7. Perang Rusia dan Ukraina
Pada bulan Februari 2014, Ukraina menyaksikan peristiwa bersejarah ketika serangkaian demonstrasi rakyat yang berlangsung selama berbulan-bulan berhasil menggulingkan Presiden Viktor Yanukovych, yang kemudian melarikan diri ke Rusia.
Memahami situasi tersebut, pasukan Rusia yang menyamar pun melancarkan serangan terhadap Republik Otonom Krimea, meskipun wilayah tersebut masih dianggap sebagai bagian administratif Ukraina yang tunduk pada hukum dan yurisdiksi Ukraina.
Namun, Presiden Rusia, Vladimir Putin, mengumumkan aneksasi ilegal di Krimea pada bulan Maret, yang mengakibatkan pasukan Rusia yang menyamar tidak hanya berhenti di Krimea, tetapi juga melanjutkan serangannya ke wilayah lain, seperti Donetsk dan Luhansk.
Setelah berhasil merebut sebagian besar wilayah, Rusia baru menandatangani perjanjian gencatan senjata pada Februari 2015. Namun, pertumpahan darah nyatanya masih terjadi, menyebabkan lebih dari 14.000 orang tewas dalam pertempuran di Ukraina bagian timur.
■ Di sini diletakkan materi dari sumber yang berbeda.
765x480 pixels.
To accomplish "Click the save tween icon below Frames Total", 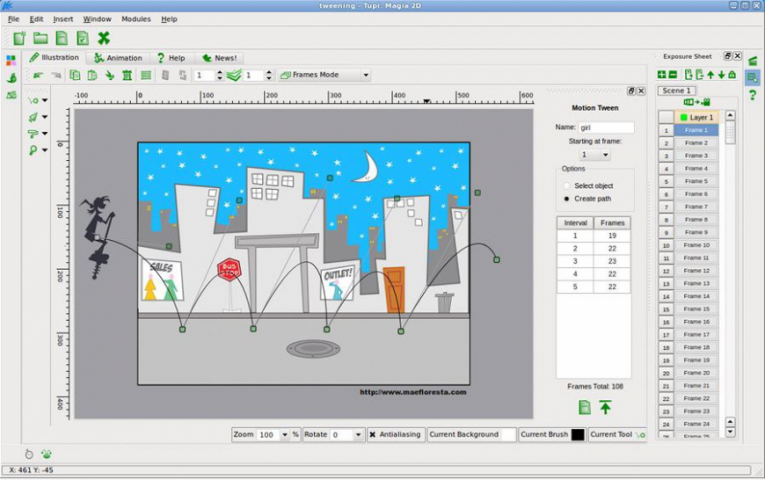I will click(x=584, y=407).
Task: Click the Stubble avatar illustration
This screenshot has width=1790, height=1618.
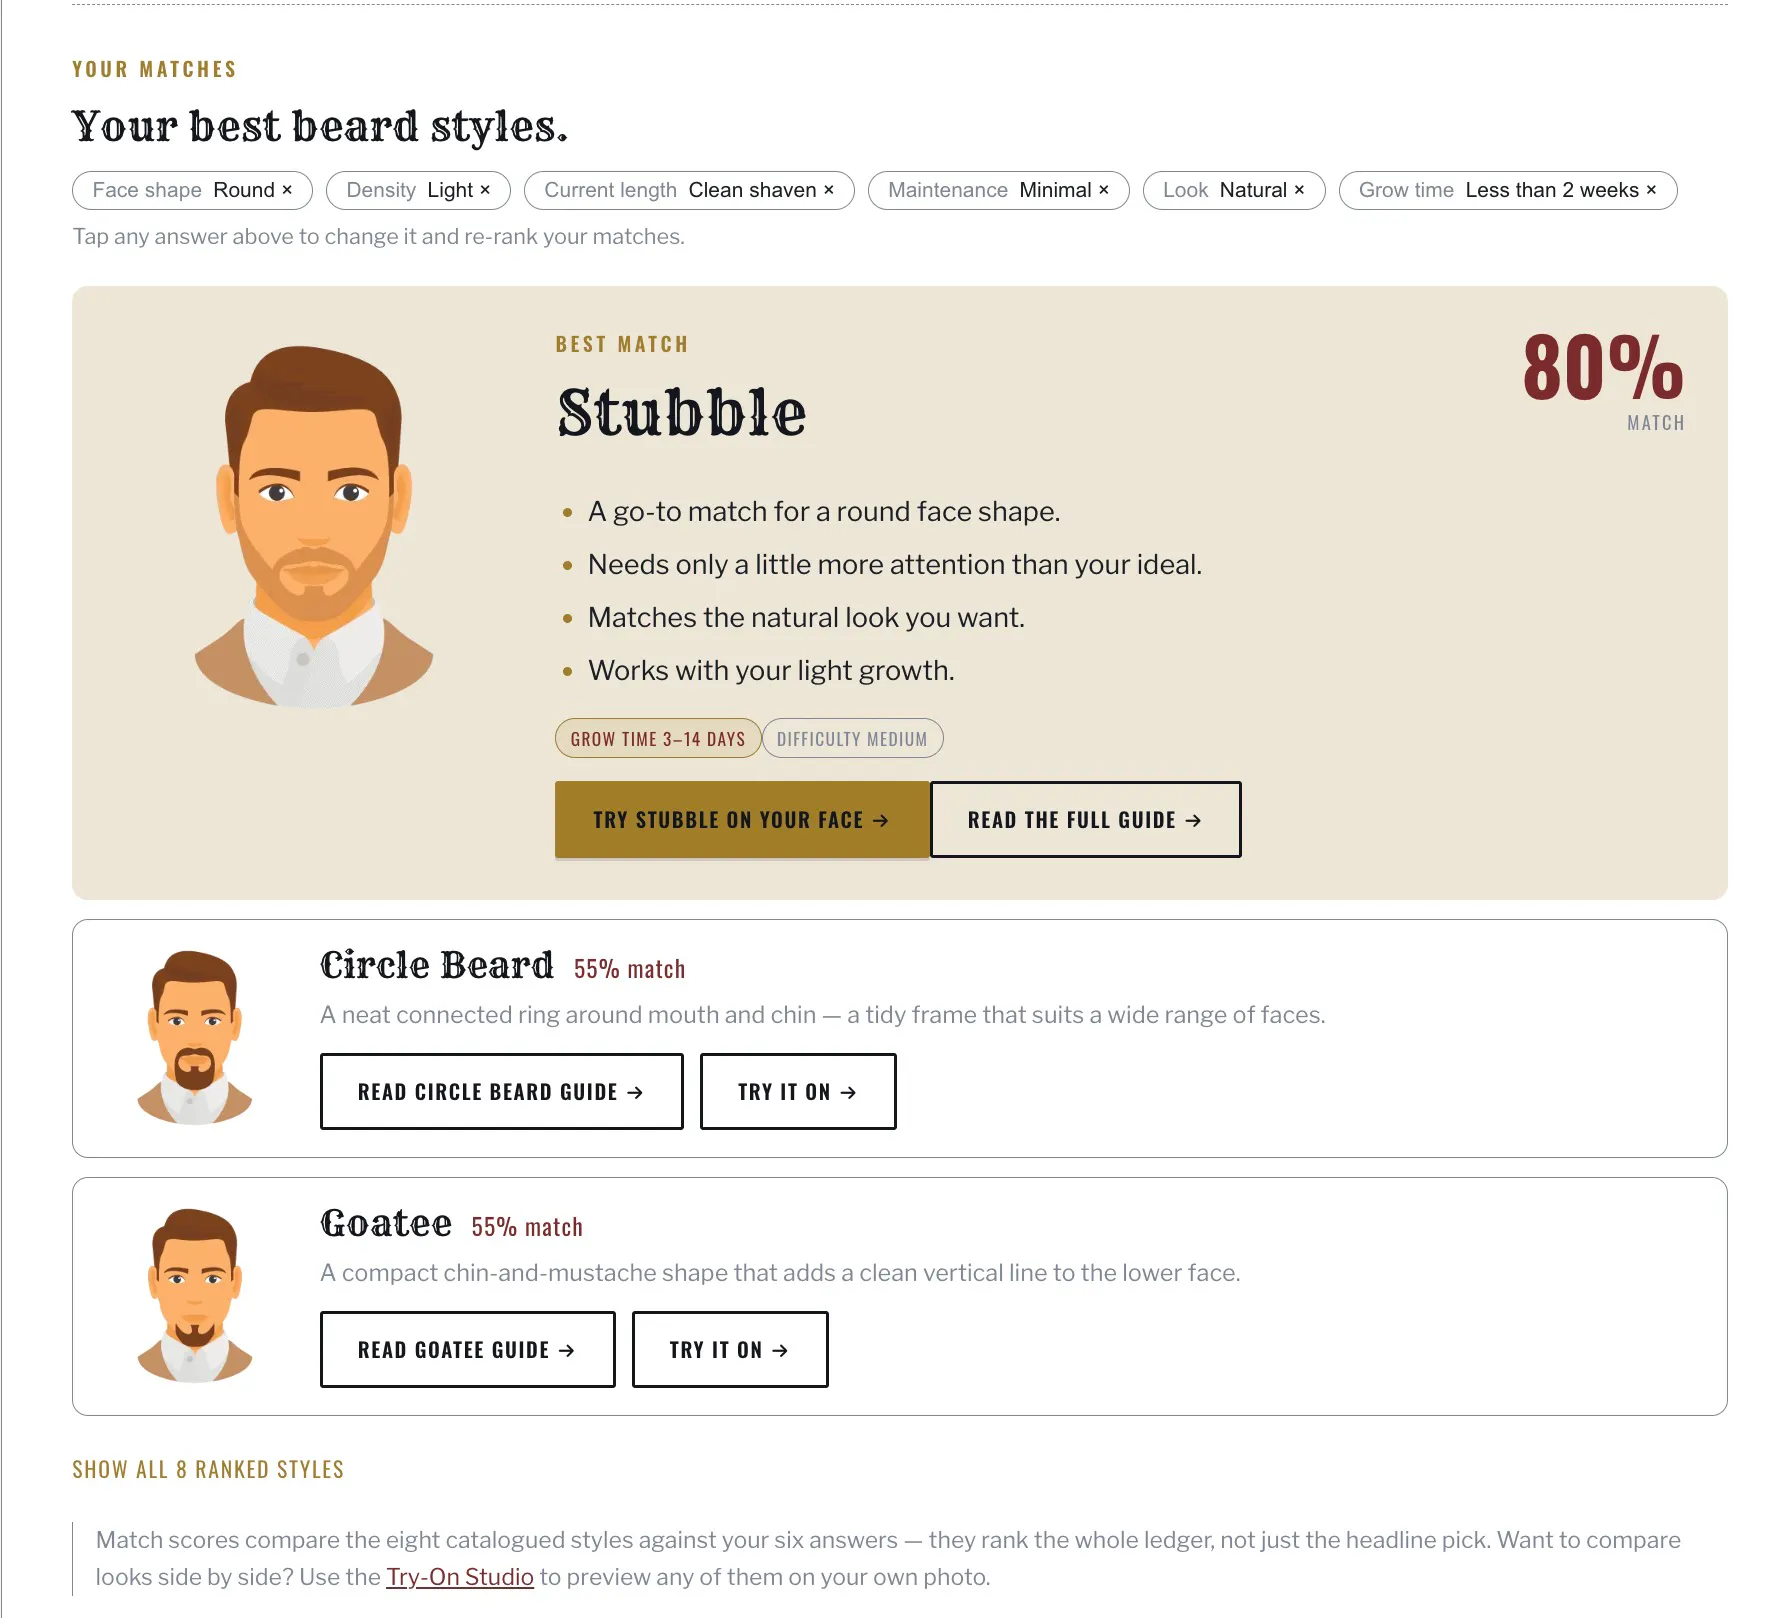Action: point(314,527)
Tidak berhenti di situ, Rusia kembali melancarkan invasi penuh terhadap Ukraina pada 2022. Langkah ini menimbulkan penolakan keras dari pihak pembela Ukraina yang bersikeras untuk tidak menyerang kembali agar tidak bertambah korban jiwa.
Diperkirakan sekitar 40.000 warga sipil Ukraina tewas, sementara 200.000 tentara Ukraina gugur dalam pertempuran. Selain itu, diketahui juga bahwa sekitar 1.600.000 warga Ukraina dipindahkan paksa dari beberapa wilayah di Ukraina yang diduduki Rusia ke wilayah Rusia.
Di satu sisi, Rusia juga mengalami akibat perang, yakni sekitar 340.000 pasukan Rusia tewas atau terluka. Kemampuan militer konvensional Rusia pun diketahui telah mengalami penurunan yang signifikan sehingga turut merugikan negara tersebut.
Dengan demikian, perang memberikan manfaat bagi kepentingan kelompok, bukan untuk seluruh masyarakatnya. Dari masa lalu, bukankah lebih baik jika setiap negara berupaya mencapai perdamaian dunia yang saling menguntungkan, setuju?